How do you set the HttpOnly flag for cookies?

Expected behavior

Basically, I want to ensure that our cookies are more secure. Is it recommended to enable both 'HttpOnly' and 'Secure'?

Use secure cookies: Always mark cookies containing sensitive information as secure, ensuring they are only transmitted over HTTPS connections.
HttpOnly flag: Set the HttpOnly flag on cookies to prevent client-side scripts from accessing them. This mitigates risks like XSS attacks, where an attacker injects malicious scripts into a web page to steal cookies.

Reproduction steps

1. Amplify v6
2. Token-saving mechanism with Cookies

Code Snippet

// Put your code below this line.

Log output

// Put your logs below this line

aws-exports.js

No response

Manual configuration

No response

Additional configuration

No response

Mobile Device

No response

Mobile Operating System

No response

Mobile Browser

No response

Mobile Browser Version

No response

Additional information and screenshots

No response

[cwomack]

Hello, @hanoj-budime and thanks for opening this issue.
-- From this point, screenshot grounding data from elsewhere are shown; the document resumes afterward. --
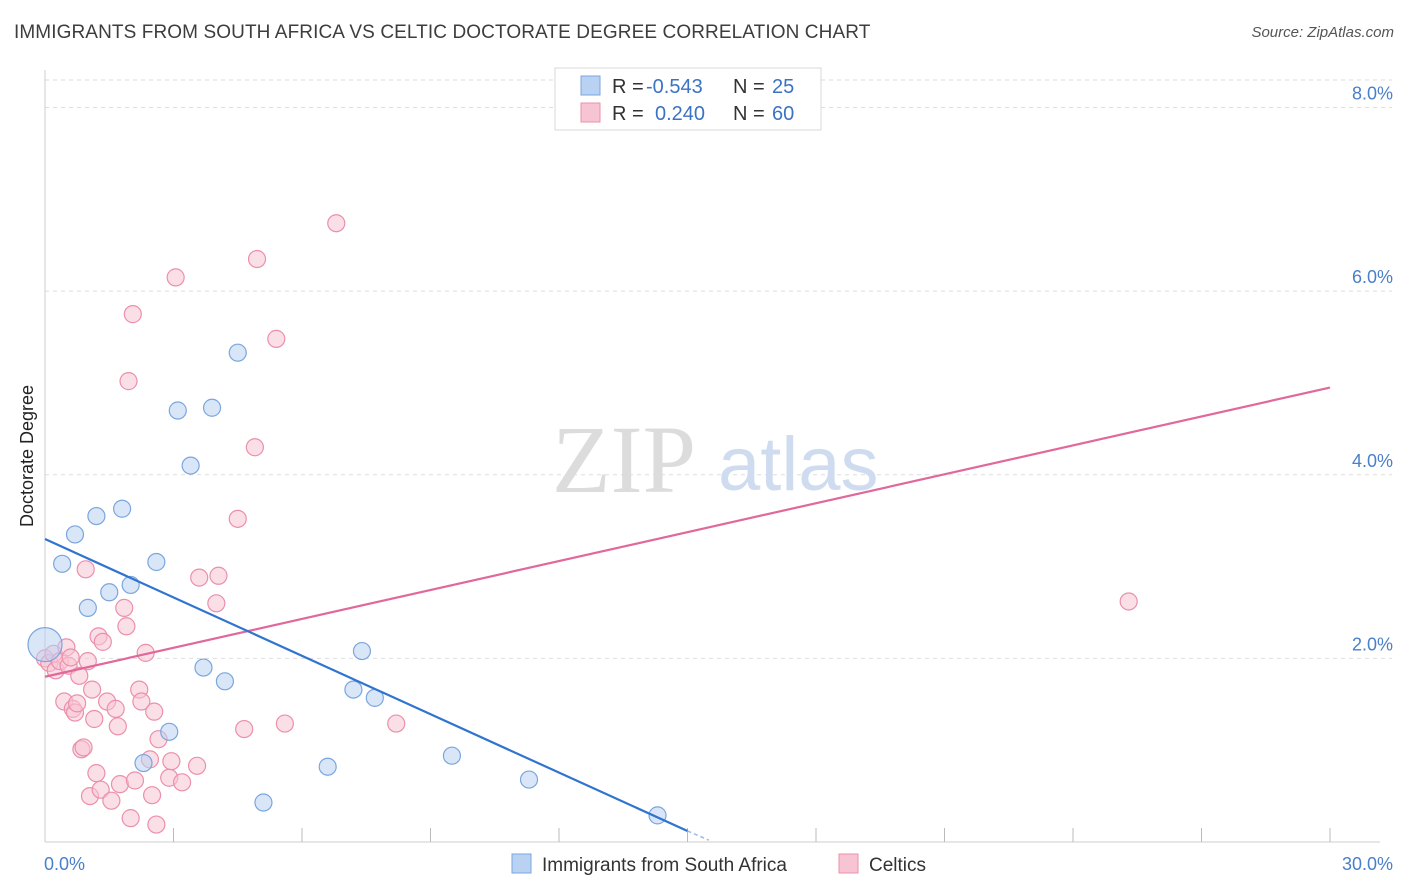  I want to click on y-tick-label: 2.0%, so click(1372, 644).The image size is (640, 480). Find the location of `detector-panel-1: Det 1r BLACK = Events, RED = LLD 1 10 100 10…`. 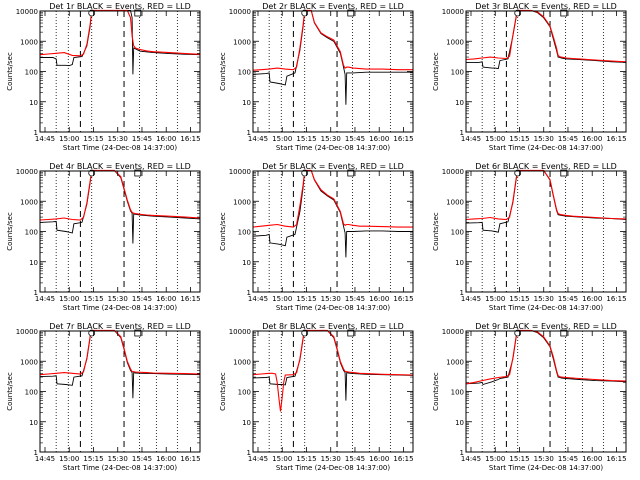

detector-panel-1: Det 1r BLACK = Events, RED = LLD 1 10 100 10… is located at coordinates (104, 77).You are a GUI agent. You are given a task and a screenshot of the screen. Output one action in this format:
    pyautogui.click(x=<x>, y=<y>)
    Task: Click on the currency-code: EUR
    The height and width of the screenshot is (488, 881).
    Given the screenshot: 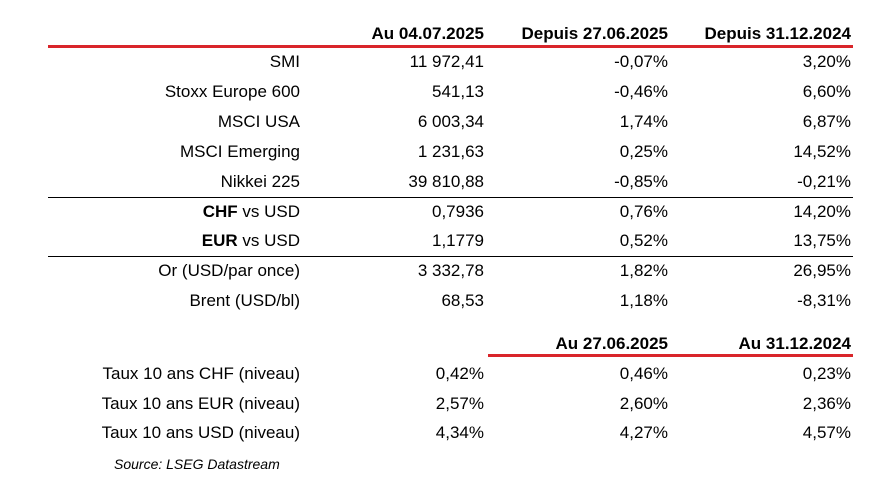 What is the action you would take?
    pyautogui.click(x=220, y=240)
    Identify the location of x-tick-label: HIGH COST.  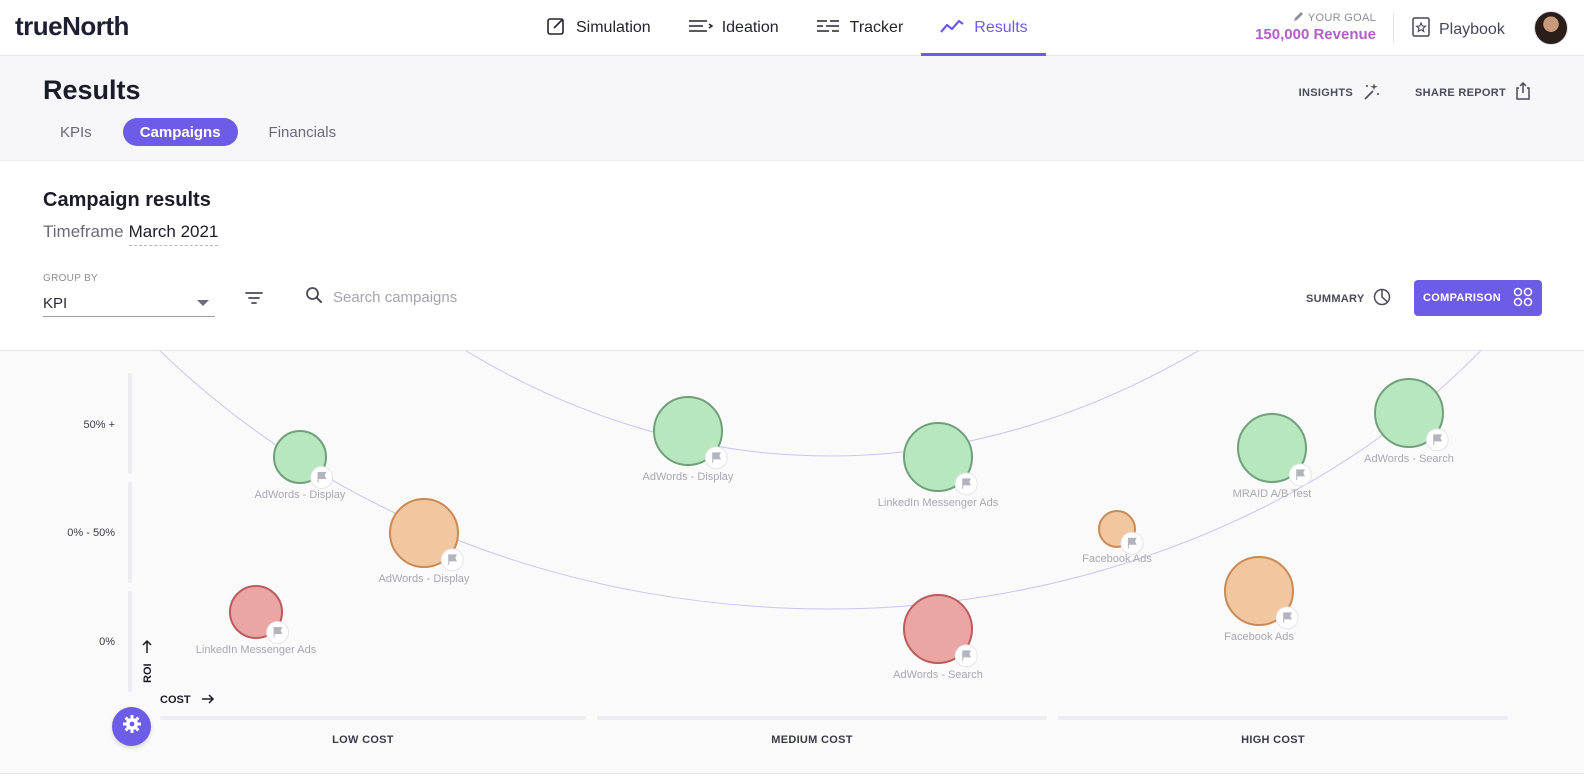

The feature request to have support for httpOnly cookies is also captured within issue #8147, so we'll close this as a duplicate. The one difference I'll call out between the the two issues is that it looks like you're developing a React app, which would inherently be client side. The feature and solution we are looking into for httpOnly cookies would be exclusive to having this capability on the server side.

But again, we're looking into a solution at this point and will communicate progress on issue #8147 for httpOnly cookie support. Let us know if there are further questions and feel free to upvote, comment, or add additional context to the other issue. Thanks!